Alliteration Everywhere

Once you start thinking about alliteration, you can find it everywhere. It makes me wonder whether there is some “deep structure” in the human mind that tends to arrange language in alliterative patterns.
It isn’t only Old English, or English, of course, that makes use of alliteration. The Hebrew Bible is full of it. Consider the 119th Psalm, for just one of many instances, in which each set of eight verses begins with the same letter and the psalm works through the whole Hebrew alphabet. Or think of phrases like “Shaalu shalom Yerushalaim” (Psalm 122:6) with its wonderful “sh” and “l” alliterations. I’m always amused at the way the Book of Common Prayer translates the smooth Hebrew sounds into English plosives: “Pray for the peace of Jerusalem”!
My very limited knowledge of Latin, Spanish, Greek. and Japanese, isn’t sufficient to know whether such patterns can be found in them. Does someone out there have insights about alliteration in other languages? I’d be curious to know.
All this is occasioned by my noticing last Sunday how the first reading (Acts 9:1-6) tended to alliterate on the letter “p.” These phrases occurred:
“power or piety”
“presence of Pilate”
“perfect health in the presence of all of you”
There was also alliterations on “s,” “w,” nd “n.”
“Messiah would suffer”
“we are witnesses”
“and now, friends, I know”
and a vowel alliteration:
“acted in ignorance”
Can seven such alliterations in seven verses be coincidence?
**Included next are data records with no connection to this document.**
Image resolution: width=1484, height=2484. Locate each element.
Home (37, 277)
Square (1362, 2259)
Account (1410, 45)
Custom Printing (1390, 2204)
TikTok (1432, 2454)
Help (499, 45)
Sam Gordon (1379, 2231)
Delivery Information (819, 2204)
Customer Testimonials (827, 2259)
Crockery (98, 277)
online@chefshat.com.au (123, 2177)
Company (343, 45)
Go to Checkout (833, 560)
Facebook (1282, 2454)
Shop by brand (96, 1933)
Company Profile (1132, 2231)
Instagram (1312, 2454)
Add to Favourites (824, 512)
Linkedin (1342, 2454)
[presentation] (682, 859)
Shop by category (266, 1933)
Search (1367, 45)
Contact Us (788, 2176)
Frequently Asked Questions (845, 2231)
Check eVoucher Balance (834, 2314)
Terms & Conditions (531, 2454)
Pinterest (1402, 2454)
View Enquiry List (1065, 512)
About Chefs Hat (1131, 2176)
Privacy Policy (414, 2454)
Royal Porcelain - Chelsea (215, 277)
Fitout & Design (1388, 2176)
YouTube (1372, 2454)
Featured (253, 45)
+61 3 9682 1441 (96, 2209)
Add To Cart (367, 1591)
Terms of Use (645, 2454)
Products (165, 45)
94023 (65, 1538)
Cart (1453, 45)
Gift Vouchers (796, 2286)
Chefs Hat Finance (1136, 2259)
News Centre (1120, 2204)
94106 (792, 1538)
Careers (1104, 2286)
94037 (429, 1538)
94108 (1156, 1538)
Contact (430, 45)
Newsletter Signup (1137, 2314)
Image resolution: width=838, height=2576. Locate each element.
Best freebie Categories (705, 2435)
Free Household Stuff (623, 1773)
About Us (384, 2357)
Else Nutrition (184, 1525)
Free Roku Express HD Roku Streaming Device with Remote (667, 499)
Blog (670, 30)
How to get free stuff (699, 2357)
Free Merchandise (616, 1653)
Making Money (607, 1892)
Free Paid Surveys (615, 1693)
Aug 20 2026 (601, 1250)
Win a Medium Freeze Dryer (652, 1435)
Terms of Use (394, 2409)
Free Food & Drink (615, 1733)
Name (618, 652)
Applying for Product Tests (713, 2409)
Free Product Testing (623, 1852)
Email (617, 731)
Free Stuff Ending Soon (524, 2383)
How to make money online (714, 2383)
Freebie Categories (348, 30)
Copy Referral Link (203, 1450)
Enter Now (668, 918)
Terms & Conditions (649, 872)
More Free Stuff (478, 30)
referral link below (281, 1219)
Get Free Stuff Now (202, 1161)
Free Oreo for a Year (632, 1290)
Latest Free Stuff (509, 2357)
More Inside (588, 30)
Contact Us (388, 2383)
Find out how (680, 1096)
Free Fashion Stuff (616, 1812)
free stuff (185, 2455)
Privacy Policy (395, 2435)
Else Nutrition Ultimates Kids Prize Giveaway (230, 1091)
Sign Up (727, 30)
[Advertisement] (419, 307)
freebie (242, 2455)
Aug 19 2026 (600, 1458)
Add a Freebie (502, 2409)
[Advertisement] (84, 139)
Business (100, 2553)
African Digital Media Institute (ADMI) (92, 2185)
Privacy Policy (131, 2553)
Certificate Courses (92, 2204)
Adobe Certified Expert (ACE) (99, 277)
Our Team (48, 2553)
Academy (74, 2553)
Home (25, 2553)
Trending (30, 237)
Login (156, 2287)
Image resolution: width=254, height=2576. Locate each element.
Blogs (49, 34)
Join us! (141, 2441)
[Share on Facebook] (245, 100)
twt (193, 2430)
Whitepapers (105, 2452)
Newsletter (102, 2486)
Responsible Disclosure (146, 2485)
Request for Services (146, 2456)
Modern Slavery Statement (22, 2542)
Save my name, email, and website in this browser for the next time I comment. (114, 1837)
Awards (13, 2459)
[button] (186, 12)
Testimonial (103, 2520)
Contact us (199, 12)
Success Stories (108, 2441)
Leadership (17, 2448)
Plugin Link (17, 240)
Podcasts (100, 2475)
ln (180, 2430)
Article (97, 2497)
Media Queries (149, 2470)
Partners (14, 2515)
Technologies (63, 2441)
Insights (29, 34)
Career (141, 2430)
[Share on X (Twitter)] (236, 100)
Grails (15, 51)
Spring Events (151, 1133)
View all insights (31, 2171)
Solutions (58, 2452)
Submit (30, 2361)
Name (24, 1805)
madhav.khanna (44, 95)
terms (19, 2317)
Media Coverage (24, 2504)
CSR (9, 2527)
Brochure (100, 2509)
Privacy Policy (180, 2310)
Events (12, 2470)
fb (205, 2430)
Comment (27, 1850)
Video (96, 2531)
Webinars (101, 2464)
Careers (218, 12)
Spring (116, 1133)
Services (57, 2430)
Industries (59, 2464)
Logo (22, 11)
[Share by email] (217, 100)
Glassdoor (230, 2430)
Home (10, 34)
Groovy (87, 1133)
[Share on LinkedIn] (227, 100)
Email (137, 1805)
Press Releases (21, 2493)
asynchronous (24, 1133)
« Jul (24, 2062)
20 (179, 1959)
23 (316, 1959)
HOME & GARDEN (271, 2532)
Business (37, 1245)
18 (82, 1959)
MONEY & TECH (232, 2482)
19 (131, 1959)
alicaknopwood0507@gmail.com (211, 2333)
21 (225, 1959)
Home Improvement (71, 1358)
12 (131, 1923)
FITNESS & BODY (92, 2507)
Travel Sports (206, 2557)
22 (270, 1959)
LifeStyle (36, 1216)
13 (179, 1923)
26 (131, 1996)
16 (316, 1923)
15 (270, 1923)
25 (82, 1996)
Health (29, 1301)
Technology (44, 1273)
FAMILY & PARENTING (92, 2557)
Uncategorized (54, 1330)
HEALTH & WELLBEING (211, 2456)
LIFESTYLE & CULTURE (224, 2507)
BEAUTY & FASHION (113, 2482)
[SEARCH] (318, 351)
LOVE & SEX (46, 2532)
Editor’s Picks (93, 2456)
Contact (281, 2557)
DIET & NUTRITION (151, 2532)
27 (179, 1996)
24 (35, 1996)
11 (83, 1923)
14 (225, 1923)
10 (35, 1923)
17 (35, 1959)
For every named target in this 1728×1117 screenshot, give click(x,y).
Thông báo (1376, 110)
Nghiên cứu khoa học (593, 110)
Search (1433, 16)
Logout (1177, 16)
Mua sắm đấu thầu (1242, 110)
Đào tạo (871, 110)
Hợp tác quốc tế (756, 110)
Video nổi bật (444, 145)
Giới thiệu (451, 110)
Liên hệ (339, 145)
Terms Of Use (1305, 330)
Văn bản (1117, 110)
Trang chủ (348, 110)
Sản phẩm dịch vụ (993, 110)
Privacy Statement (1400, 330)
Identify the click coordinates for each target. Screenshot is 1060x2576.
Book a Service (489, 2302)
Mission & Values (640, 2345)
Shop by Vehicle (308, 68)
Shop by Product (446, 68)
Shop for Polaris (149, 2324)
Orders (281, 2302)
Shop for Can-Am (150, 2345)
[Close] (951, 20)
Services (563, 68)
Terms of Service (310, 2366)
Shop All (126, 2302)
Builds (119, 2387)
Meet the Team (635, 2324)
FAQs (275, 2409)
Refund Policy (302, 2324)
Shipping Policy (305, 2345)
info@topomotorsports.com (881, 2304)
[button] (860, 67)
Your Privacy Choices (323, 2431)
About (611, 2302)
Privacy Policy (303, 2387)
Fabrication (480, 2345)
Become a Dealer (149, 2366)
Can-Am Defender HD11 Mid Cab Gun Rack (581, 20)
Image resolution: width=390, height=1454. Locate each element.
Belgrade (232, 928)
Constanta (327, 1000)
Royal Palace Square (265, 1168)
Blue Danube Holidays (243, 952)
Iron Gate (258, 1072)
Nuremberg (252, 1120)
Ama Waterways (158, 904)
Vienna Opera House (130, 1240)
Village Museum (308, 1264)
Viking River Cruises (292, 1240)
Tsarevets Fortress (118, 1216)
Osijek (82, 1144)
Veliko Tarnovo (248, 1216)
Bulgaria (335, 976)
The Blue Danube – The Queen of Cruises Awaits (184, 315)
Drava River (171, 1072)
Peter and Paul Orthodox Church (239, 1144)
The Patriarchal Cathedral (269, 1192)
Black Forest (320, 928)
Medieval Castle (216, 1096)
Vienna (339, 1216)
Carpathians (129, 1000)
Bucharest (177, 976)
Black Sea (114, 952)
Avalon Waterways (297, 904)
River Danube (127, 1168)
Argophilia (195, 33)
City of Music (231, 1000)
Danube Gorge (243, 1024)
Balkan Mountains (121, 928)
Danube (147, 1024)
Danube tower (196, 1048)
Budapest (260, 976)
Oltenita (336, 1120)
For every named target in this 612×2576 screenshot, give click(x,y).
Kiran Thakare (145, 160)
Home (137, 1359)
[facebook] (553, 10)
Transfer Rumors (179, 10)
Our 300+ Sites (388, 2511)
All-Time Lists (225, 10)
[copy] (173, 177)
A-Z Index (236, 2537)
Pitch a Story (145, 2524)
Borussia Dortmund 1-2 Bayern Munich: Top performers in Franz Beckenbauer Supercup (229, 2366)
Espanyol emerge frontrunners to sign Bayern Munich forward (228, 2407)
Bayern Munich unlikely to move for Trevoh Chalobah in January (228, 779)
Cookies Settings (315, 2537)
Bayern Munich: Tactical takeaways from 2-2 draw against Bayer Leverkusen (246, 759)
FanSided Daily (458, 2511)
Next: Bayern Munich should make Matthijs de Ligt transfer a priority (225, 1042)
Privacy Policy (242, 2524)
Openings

Or is it likelier that the mind, looking for a word, looks first in the set that begins with the same letter as the last significant stressed word?
Looking back over what I have written, I notice “seven such alliterations in seven verses” and “likelier that the mind, looking for a word, looks . . .”
So is this coincidence, or do we need a full-scale investigation of this further evidence of “deep structures”? But enough for now. Let the language specialists respond!